[What you need to do]
Top to bottom, output the entries that follow exactly.

[Records for the task]
******************************
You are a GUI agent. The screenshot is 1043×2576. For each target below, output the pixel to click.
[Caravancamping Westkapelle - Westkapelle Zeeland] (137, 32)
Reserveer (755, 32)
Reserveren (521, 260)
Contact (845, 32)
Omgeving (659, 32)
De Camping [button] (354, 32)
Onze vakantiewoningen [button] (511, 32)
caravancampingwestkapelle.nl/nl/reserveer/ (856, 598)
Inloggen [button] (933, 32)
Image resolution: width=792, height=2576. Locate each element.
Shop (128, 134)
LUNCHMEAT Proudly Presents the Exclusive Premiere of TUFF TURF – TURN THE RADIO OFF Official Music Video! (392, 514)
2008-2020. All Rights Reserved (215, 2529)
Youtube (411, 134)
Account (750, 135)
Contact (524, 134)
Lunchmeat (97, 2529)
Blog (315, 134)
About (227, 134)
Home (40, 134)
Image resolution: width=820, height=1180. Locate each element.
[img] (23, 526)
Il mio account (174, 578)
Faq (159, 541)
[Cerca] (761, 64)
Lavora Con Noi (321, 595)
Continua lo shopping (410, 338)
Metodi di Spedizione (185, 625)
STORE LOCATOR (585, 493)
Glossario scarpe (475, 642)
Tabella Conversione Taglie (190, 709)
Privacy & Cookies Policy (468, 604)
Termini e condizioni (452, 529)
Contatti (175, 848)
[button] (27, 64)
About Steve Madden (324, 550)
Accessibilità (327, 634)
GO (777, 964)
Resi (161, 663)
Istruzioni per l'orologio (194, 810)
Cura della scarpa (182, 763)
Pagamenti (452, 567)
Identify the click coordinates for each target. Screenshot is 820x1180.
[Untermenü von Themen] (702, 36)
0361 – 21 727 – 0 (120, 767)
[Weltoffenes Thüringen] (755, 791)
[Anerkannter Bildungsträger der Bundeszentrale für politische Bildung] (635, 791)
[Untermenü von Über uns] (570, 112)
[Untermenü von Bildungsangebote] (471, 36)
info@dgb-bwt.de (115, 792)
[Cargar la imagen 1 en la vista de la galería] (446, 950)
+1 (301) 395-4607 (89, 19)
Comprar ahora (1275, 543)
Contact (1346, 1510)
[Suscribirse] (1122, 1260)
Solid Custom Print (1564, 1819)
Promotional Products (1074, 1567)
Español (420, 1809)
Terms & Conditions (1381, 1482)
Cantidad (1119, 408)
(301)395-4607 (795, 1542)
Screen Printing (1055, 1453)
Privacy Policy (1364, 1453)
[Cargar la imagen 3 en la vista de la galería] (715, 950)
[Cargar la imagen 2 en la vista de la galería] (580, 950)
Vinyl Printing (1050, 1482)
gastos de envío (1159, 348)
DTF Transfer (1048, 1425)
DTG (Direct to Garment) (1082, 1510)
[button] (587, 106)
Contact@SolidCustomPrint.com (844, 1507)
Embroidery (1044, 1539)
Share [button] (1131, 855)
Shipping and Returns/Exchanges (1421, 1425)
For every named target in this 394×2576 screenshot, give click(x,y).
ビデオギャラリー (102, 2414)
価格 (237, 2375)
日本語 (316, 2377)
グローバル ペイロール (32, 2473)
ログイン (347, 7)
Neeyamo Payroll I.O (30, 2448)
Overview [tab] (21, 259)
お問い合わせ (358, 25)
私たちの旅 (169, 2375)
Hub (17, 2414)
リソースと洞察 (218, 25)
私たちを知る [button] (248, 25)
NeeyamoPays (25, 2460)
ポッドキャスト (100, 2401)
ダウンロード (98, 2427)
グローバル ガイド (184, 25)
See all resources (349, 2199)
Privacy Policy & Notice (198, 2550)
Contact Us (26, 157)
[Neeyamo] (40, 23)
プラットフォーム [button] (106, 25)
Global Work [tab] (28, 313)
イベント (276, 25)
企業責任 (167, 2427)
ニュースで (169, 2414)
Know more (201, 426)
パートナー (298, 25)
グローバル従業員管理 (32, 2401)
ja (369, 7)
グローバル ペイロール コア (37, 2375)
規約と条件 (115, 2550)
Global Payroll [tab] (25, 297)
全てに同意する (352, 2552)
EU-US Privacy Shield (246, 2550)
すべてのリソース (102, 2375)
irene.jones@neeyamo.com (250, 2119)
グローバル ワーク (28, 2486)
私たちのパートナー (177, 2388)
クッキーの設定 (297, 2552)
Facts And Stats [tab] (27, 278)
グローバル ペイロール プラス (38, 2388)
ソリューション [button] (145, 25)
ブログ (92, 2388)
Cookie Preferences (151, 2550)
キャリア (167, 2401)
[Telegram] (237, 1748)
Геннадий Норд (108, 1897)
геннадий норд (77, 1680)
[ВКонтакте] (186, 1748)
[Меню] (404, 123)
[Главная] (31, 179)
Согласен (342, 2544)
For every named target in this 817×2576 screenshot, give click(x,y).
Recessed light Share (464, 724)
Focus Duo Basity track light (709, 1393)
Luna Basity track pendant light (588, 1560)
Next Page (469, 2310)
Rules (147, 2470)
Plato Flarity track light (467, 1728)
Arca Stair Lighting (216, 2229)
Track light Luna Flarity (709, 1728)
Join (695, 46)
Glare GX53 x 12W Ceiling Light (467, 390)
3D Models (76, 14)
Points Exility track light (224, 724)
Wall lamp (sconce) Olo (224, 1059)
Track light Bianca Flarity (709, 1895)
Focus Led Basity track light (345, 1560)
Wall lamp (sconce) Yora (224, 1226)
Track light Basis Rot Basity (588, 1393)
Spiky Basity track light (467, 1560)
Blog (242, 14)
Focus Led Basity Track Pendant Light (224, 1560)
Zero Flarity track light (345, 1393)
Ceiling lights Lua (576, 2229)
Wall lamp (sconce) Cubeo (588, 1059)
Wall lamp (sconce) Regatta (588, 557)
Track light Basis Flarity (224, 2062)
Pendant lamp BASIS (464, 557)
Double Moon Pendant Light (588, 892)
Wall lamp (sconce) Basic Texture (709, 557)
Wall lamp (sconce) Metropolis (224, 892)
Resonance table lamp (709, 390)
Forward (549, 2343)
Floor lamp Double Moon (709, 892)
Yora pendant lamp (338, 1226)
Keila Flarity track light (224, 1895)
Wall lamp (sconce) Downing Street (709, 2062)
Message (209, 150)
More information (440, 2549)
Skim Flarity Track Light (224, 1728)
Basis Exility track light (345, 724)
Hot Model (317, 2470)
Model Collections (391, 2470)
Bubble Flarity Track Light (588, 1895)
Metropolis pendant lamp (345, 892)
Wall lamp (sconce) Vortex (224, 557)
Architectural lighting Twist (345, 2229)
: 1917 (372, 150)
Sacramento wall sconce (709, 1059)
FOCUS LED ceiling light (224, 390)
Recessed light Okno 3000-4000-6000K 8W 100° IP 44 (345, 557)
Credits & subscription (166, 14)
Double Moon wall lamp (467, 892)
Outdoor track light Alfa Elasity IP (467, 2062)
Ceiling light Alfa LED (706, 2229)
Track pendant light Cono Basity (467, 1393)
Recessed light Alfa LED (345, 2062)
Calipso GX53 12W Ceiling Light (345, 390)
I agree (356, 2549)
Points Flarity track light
******************************
[Reply]
You are a GUI agent. The screenshot is 1043×2576. For each target below, output the pixel to click.
[Caravancamping Westkapelle - Westkapelle Zeeland] (137, 32)
Reserveer (755, 32)
Reserveren (521, 260)
Contact (845, 32)
Omgeving (659, 32)
De Camping [button] (354, 32)
Onze vakantiewoningen [button] (511, 32)
caravancampingwestkapelle.nl/nl/reserveer/ (856, 598)
Inloggen [button] (933, 32)
Image resolution: width=792, height=2576. Locate each element.
Shop (128, 134)
LUNCHMEAT Proudly Presents the Exclusive Premiere of TUFF TURF – TURN THE RADIO OFF Official Music Video! (392, 514)
2008-2020. All Rights Reserved (215, 2529)
Youtube (411, 134)
Account (750, 135)
Contact (524, 134)
Lunchmeat (97, 2529)
Blog (315, 134)
About (227, 134)
Home (40, 134)
Image resolution: width=820, height=1180. Locate each element.
[img] (23, 526)
Il mio account (174, 578)
Faq (159, 541)
[Cerca] (761, 64)
Lavora Con Noi (321, 595)
Continua lo shopping (410, 338)
Metodi di Spedizione (185, 625)
STORE LOCATOR (585, 493)
Glossario scarpe (475, 642)
Tabella Conversione Taglie (190, 709)
Privacy & Cookies Policy (468, 604)
Termini e condizioni (452, 529)
Contatti (175, 848)
[button] (27, 64)
About Steve Madden (324, 550)
Accessibilità (327, 634)
GO (777, 964)
Resi (161, 663)
Istruzioni per l'orologio (194, 810)
Cura della scarpa (182, 763)
Pagamenti (452, 567)
Identify the click coordinates for each target. Screenshot is 820x1180.
[Untermenü von Themen] (702, 36)
0361 – 21 727 – 0 (120, 767)
[Weltoffenes Thüringen] (755, 791)
[Anerkannter Bildungsträger der Bundeszentrale für politische Bildung] (635, 791)
[Untermenü von Über uns] (570, 112)
[Untermenü von Bildungsangebote] (471, 36)
info@dgb-bwt.de (115, 792)
[Cargar la imagen 1 en la vista de la galería] (446, 950)
+1 (301) 395-4607 (89, 19)
Comprar ahora (1275, 543)
Contact (1346, 1510)
[Suscribirse] (1122, 1260)
Solid Custom Print (1564, 1819)
Promotional Products (1074, 1567)
Español (420, 1809)
Terms & Conditions (1381, 1482)
Cantidad (1119, 408)
(301)395-4607 (795, 1542)
Screen Printing (1055, 1453)
Privacy Policy (1364, 1453)
[Cargar la imagen 3 en la vista de la galería] (715, 950)
[Cargar la imagen 2 en la vista de la galería] (580, 950)
Vinyl Printing (1050, 1482)
gastos de envío (1159, 348)
DTF Transfer (1048, 1425)
DTG (Direct to Garment) (1082, 1510)
[button] (587, 106)
Contact@SolidCustomPrint.com (844, 1507)
Embroidery (1044, 1539)
Share [button] (1131, 855)
Shipping and Returns/Exchanges (1421, 1425)
For every named target in this 394×2576 screenshot, give click(x,y).
ビデオギャラリー (102, 2414)
価格 (237, 2375)
日本語 (316, 2377)
グローバル ペイロール (32, 2473)
ログイン (347, 7)
Neeyamo Payroll I.O (30, 2448)
Overview [tab] (21, 259)
お問い合わせ (358, 25)
私たちの旅 (169, 2375)
Hub (17, 2414)
リソースと洞察 (218, 25)
私たちを知る [button] (248, 25)
NeeyamoPays (25, 2460)
ポッドキャスト (100, 2401)
ダウンロード (98, 2427)
グローバル ガイド (184, 25)
See all resources (349, 2199)
Privacy Policy & Notice (198, 2550)
Contact Us (26, 157)
[Neeyamo] (40, 23)
プラットフォーム [button] (106, 25)
Global Work [tab] (28, 313)
イベント (276, 25)
企業責任 (167, 2427)
ニュースで (169, 2414)
Know more (201, 426)
パートナー (298, 25)
グローバル従業員管理 (32, 2401)
ja (369, 7)
グローバル ペイロール コア (37, 2375)
規約と条件 (115, 2550)
Global Payroll [tab] (25, 297)
全てに同意する (352, 2552)
EU-US Privacy Shield (246, 2550)
すべてのリソース (102, 2375)
irene.jones@neeyamo.com (250, 2119)
グローバル ワーク (28, 2486)
私たちのパートナー (177, 2388)
クッキーの設定 (297, 2552)
Facts And Stats [tab] (27, 278)
グローバル ペイロール プラス (38, 2388)
ソリューション [button] (145, 25)
ブログ (92, 2388)
Cookie Preferences (151, 2550)
キャリア (167, 2401)
[Telegram] (237, 1748)
Геннадий Норд (108, 1897)
геннадий норд (77, 1680)
[ВКонтакте] (186, 1748)
[Меню] (404, 123)
[Главная] (31, 179)
Согласен (342, 2544)
For every named target in this 817×2576 screenshot, give click(x,y).
Recessed light Share (464, 724)
Focus Duo Basity track light (709, 1393)
Luna Basity track pendant light (588, 1560)
Next Page (469, 2310)
Rules (147, 2470)
Plato Flarity track light (467, 1728)
Arca Stair Lighting (216, 2229)
Track light Luna Flarity (709, 1728)
Join (695, 46)
Glare GX53 x 12W Ceiling Light (467, 390)
3D Models (76, 14)
Points Exility track light (224, 724)
Wall lamp (sconce) Olo (224, 1059)
Track light Bianca Flarity (709, 1895)
Focus Led Basity track light (345, 1560)
Wall lamp (sconce) Yora (224, 1226)
Track light Basis Rot Basity (588, 1393)
Spiky Basity track light (467, 1560)
Blog (242, 14)
Focus Led Basity Track Pendant Light (224, 1560)
Zero Flarity track light (345, 1393)
Ceiling lights Lua (576, 2229)
Wall lamp (sconce) Cubeo (588, 1059)
Wall lamp (sconce) Regatta (588, 557)
Track light Basis Flarity (224, 2062)
Pendant lamp BASIS (464, 557)
Double Moon Pendant Light (588, 892)
Wall lamp (sconce) Basic Texture (709, 557)
Wall lamp (sconce) Metropolis (224, 892)
Resonance table lamp (709, 390)
Forward (549, 2343)
Floor lamp Double Moon (709, 892)
Yora pendant lamp (338, 1226)
Keila Flarity track light (224, 1895)
Wall lamp (sconce) Downing Street (709, 2062)
Message (209, 150)
More information (440, 2549)
Skim Flarity Track Light (224, 1728)
Basis Exility track light (345, 724)
Hot Model (317, 2470)
Model Collections (391, 2470)
Bubble Flarity Track Light (588, 1895)
Metropolis pendant lamp (345, 892)
Wall lamp (sconce) Vortex (224, 557)
Architectural lighting Twist (345, 2229)
: 1917 (372, 150)
Sacramento wall sconce (709, 1059)
FOCUS LED ceiling light (224, 390)
Recessed light Okno 3000-4000-6000K 8W 100° IP 44 (345, 557)
Credits & subscription (166, 14)
Double Moon wall lamp (467, 892)
Outdoor track light Alfa Elasity IP (467, 2062)
Ceiling light Alfa LED (706, 2229)
Track pendant light Cono Basity (467, 1393)
Recessed light Alfa LED (345, 2062)
Calipso GX53 12W Ceiling Light (345, 390)
I agree (356, 2549)
Points Flarity track light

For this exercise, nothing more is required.